ALS patients in rural and remote areas would have improved access through expanded telehealth coverage, reducing travel burdens and enabling more timely care.
Taxpayers and Medicare program finances face higher federal spending because expanding Medicare benefits and increasing reimbursements will raise program costs.
Medicare beneficiaries lose patient cost sharing for these ALS outpatient services, shifting all costs to Medicare and increasing utilization and fiscal pressure on the program.
The $800 single-visit base payment may be insufficient for complex ALS multidisciplinary visits, leaving providers undercompensated if actual costs exceed the payment.
Based on analysis of 4 sections of legislative text.
Adds a new Medicare outpatient benefit and annual single payment for defined ALS-related services, effective Jan 1, 2027, with a statutory payment formula and GAO review.

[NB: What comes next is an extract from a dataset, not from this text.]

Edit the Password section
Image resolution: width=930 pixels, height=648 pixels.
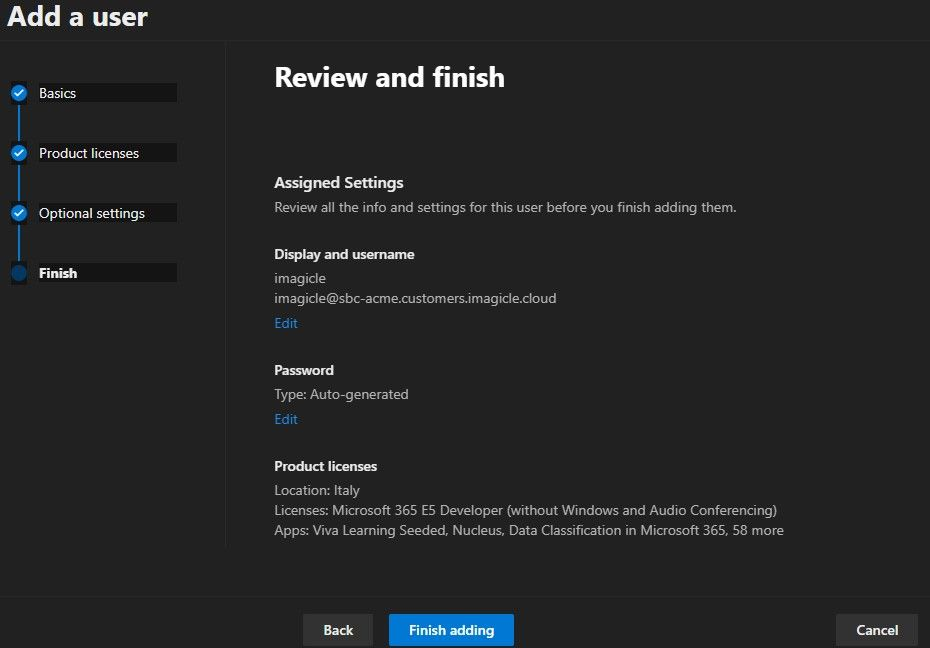(x=286, y=419)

Creates a new Medicare outpatient benefit that pays for a defined set of ALS-related services delivered by qualified providers, starting January 1, 2027. The law defines covered services (specialized physician or NP support, PT/OT, speech pathology, dietary and respiratory support, registered nursing, durable medical equipment coordination, and telehealth) and establishes a single annual base payment per ALS patient with a statutory formula for future adjustments and periodic Comptroller General review. Directs HHS/NIH (through NINDS) to report to Congress within 90 days after enactment on challenges staffing and running ALS clinical trials and to recommend actions and any legislative or funding needs to improve trial administration and capacity.